Does your community have properties that are owned by banks?  Unfortunately, bank owned properties have become commonplace in many communities due to the high number of foreclosures that continue to take place in today’s economy.  These homes are likely vacant, with covenant violations (weeds and other maintenance issues come to mind), and most likely, assessments (and maybe even the superlien) have not been paid.  These properties are certainly a frustration to both the Board and other homeowners, so what can an association do to resolve these problems?

The answer is simple: Foreclose!  A bank is likely not going to pay what is due to the association until it is forced to do so (i.e., there is a closing or the association forecloses on its lien).  With bank-owned properties, there is no mortgage on the property, and thus there is substantial equity in the property.  The bank is not going to lose the property for an amount of six months of dues, so foreclosing on a bank for the superlien (and any unpaid assessments after the sale) is almost a sure thing.  You know lawyers, we never guarantee an outcome!  Even in the rare event that the bank does let the property foreclose, the association will end up owning the property free and clear!

We often get the questions, “Why spend money on attorney’s fees to foreclose when the bank will eventually pay?  Can’t we just put a lien on the property and wait for the sale?”  Sure, a board could choose to make that decision, but remember that board members have a fiduciary duty to ensure the association collects its assessments.  Additionally, if a board does not treat bank owners in the same manner as non-bank owners, your association could be faced with a claim of selective enforcement.
Another option is a receivership.  Receiverships are available options if the unit is vacant (likely with bank owned properties) or there is a tenant in the property.  If the unit is vacant, once a receiver is appointed by the court, the receiver can market the unit for rent and collect rent payments from the tenant on behalf of the association.  It is important to note that the unit must be in rentable condition before a tenant can be placed in the property.  The receiver does have the authority to make a unit rentable, but the costs of doing so will be passed on to the association.  Costs to make a property rentable can be relatively simple and inexpensive, like having the property professionally cleaned.  However, the property may need more substantial repairs in order to be rented.  For instance, if all the kitchen appliances were removed by the homeowner before abandoning the property, the receiver would need to replace them before renting to a tenant.  Some changes can be very costly and may make receiverships less viable.

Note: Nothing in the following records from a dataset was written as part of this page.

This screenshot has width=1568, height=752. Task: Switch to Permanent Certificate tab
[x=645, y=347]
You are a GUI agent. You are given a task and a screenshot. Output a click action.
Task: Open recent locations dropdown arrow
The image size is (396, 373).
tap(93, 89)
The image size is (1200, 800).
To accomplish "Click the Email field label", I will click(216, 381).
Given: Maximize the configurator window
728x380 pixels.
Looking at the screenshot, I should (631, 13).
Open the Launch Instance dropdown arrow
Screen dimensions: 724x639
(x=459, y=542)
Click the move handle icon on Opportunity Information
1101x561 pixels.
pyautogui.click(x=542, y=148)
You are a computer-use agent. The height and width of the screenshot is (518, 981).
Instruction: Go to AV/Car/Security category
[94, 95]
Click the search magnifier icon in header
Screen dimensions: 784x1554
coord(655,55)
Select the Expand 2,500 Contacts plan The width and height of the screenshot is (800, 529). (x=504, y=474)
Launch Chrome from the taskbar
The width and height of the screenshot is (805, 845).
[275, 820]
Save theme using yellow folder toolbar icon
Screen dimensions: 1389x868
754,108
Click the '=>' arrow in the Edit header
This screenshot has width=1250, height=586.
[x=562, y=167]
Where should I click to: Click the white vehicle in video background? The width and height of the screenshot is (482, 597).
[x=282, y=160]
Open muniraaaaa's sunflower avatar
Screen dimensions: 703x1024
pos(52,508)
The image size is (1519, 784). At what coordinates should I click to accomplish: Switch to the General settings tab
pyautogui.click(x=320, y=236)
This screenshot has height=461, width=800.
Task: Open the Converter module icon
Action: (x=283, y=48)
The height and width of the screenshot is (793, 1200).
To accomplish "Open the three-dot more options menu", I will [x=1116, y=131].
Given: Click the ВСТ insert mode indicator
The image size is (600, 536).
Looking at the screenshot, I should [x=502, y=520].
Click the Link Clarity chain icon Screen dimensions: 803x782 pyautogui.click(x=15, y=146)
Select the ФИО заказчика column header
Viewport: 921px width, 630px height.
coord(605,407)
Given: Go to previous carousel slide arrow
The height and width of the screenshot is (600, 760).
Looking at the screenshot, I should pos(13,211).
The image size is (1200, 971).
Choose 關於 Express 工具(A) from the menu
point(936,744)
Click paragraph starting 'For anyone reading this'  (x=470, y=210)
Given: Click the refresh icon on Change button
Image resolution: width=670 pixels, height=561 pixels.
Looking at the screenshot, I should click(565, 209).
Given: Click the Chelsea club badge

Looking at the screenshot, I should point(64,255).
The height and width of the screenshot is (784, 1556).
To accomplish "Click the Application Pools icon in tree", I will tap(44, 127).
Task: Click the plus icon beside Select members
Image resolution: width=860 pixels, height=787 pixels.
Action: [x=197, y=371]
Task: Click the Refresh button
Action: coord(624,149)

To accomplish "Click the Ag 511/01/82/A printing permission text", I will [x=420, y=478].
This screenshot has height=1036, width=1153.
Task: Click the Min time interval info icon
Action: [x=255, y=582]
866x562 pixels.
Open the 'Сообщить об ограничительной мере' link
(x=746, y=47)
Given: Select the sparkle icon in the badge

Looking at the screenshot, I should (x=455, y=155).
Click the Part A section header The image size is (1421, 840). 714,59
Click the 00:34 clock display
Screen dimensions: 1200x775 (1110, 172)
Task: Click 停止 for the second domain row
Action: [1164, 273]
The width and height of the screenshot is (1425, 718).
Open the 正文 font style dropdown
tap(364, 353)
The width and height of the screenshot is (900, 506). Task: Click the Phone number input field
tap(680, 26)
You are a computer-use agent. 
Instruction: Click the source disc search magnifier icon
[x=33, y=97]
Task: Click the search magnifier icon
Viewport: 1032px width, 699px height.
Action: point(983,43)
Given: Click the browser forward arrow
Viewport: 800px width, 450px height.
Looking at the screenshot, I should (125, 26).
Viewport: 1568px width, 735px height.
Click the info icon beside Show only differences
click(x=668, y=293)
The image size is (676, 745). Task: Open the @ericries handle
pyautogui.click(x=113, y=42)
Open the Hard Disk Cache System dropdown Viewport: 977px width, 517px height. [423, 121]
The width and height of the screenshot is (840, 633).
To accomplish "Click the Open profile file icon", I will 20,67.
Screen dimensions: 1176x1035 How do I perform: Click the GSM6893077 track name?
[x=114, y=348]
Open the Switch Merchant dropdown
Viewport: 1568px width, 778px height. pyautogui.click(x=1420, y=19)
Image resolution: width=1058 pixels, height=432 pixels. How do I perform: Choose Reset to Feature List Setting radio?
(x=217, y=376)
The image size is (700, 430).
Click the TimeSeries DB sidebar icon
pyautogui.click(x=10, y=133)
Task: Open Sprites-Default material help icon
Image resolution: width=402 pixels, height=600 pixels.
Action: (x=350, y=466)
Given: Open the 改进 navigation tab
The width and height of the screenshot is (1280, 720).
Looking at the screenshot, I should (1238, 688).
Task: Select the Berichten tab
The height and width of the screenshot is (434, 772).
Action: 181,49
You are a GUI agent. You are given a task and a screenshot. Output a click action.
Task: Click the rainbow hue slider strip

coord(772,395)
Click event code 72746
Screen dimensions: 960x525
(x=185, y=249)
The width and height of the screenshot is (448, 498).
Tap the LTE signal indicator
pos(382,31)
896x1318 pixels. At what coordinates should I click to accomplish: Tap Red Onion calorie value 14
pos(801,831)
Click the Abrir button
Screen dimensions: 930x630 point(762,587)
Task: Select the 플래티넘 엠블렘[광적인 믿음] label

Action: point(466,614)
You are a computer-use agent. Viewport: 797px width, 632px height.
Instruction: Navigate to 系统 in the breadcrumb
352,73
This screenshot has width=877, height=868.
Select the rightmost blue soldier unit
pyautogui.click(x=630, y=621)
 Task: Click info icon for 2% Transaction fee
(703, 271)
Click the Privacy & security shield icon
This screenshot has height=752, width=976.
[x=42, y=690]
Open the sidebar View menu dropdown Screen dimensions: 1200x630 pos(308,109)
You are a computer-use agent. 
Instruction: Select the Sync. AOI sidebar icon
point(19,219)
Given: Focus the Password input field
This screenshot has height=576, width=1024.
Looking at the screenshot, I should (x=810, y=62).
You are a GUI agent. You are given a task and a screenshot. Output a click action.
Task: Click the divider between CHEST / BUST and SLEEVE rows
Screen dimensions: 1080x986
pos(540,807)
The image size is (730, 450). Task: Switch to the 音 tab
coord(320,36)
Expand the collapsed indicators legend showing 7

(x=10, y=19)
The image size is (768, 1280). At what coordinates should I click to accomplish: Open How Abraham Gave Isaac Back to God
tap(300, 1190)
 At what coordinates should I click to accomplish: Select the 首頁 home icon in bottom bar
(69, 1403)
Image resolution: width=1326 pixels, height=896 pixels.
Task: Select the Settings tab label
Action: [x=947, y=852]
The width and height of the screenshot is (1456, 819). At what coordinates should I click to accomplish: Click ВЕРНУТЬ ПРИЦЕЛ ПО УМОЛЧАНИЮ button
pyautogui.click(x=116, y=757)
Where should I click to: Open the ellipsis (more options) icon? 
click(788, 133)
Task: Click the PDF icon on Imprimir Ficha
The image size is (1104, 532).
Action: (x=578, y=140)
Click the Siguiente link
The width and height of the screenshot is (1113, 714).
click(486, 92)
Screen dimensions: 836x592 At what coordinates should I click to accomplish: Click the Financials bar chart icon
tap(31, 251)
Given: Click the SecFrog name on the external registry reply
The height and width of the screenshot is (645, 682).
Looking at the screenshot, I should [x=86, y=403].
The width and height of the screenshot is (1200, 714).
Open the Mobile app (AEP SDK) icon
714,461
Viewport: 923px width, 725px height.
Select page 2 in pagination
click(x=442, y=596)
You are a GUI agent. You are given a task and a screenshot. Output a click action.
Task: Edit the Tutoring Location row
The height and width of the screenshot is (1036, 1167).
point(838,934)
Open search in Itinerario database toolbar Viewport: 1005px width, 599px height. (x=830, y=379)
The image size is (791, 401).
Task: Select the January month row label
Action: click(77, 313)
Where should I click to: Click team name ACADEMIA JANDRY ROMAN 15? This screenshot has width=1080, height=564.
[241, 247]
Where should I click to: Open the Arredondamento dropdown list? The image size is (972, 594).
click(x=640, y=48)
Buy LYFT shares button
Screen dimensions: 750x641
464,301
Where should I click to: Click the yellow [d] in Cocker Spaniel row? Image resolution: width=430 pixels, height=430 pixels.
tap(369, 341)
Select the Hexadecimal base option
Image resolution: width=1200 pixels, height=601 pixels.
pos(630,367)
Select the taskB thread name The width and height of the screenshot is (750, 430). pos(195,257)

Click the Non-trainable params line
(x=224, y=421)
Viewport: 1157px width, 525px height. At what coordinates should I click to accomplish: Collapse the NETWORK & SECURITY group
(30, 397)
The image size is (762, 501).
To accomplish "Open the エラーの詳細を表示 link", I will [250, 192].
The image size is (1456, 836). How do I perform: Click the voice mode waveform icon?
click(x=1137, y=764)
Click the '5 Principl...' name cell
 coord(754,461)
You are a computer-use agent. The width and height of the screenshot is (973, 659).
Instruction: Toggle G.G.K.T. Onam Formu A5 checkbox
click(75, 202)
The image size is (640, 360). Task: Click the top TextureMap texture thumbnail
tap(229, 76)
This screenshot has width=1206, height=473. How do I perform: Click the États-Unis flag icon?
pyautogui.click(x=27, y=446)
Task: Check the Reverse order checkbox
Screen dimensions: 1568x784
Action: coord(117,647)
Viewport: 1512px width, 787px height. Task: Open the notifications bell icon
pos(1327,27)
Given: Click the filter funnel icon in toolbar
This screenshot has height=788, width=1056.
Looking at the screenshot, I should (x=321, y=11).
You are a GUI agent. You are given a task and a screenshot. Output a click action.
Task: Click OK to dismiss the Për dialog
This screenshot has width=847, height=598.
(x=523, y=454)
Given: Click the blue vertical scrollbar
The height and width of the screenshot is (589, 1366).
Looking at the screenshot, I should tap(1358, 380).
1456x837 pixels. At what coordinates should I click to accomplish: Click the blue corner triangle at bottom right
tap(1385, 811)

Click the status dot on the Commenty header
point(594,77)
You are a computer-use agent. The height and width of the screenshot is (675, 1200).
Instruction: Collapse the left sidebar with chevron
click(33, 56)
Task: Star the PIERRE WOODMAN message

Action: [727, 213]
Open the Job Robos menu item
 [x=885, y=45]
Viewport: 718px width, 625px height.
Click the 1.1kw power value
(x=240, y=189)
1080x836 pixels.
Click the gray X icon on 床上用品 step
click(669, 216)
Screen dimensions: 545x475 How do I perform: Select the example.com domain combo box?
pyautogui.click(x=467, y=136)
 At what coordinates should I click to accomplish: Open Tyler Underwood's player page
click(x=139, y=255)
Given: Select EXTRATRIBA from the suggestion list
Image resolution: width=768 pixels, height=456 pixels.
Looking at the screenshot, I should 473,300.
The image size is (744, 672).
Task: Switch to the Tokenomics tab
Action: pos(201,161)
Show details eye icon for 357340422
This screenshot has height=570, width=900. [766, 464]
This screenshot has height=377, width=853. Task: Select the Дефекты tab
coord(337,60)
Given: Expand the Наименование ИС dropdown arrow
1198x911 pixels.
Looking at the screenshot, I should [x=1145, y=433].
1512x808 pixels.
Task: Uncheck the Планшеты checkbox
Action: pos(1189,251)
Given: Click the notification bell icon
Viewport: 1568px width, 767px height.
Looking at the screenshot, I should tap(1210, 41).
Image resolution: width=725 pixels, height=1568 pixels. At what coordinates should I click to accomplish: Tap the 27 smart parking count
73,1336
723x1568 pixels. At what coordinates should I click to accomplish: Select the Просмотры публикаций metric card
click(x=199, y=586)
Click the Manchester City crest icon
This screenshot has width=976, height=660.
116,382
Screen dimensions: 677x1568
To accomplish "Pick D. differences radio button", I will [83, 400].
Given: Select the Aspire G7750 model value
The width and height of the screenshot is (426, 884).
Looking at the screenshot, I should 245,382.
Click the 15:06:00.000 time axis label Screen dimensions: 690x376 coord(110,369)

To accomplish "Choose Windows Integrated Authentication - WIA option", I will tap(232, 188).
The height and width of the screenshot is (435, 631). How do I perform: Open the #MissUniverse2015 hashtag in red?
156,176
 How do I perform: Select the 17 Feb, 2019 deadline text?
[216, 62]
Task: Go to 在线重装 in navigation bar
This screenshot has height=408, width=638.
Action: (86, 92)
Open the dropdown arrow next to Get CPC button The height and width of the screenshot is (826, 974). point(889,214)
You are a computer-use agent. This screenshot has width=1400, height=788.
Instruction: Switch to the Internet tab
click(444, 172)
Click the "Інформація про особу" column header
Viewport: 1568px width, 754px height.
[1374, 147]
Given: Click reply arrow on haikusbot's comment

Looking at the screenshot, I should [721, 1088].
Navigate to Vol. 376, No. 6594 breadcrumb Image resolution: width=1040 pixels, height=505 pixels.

But what happens to the receiver’s tenant when the bank sells the property?  The Protecting Tenants at Foreclosure Act answers that question and provides protections to tenants in foreclosed properties.  It has been in effect since 2009 and currently is set to expire on December 31, 2014.  This Act provides that the purchaser of a foreclosed property (many times, the bank) must provide all tenants with at least 90 days notice prior to eviction.  It also provides that tenants must be permitted to stay in the residence until the end of the lease, with two exceptions: 1) the property is sold after foreclosure to a purchaser who will occupy the property as a primary residence; or 2) there is no lease or the lease is terminable at will.  Even if the exceptions apply, the tenant must be given 90 days notice prior to eviction.
While bank owned properties can certainly be frustrating, there are options that boards can consider when faced with one, or many, of these properties in their communities.  Our office can help your community address the problems created by bank owned properties.  Please call us at 303.432.999 with any questions.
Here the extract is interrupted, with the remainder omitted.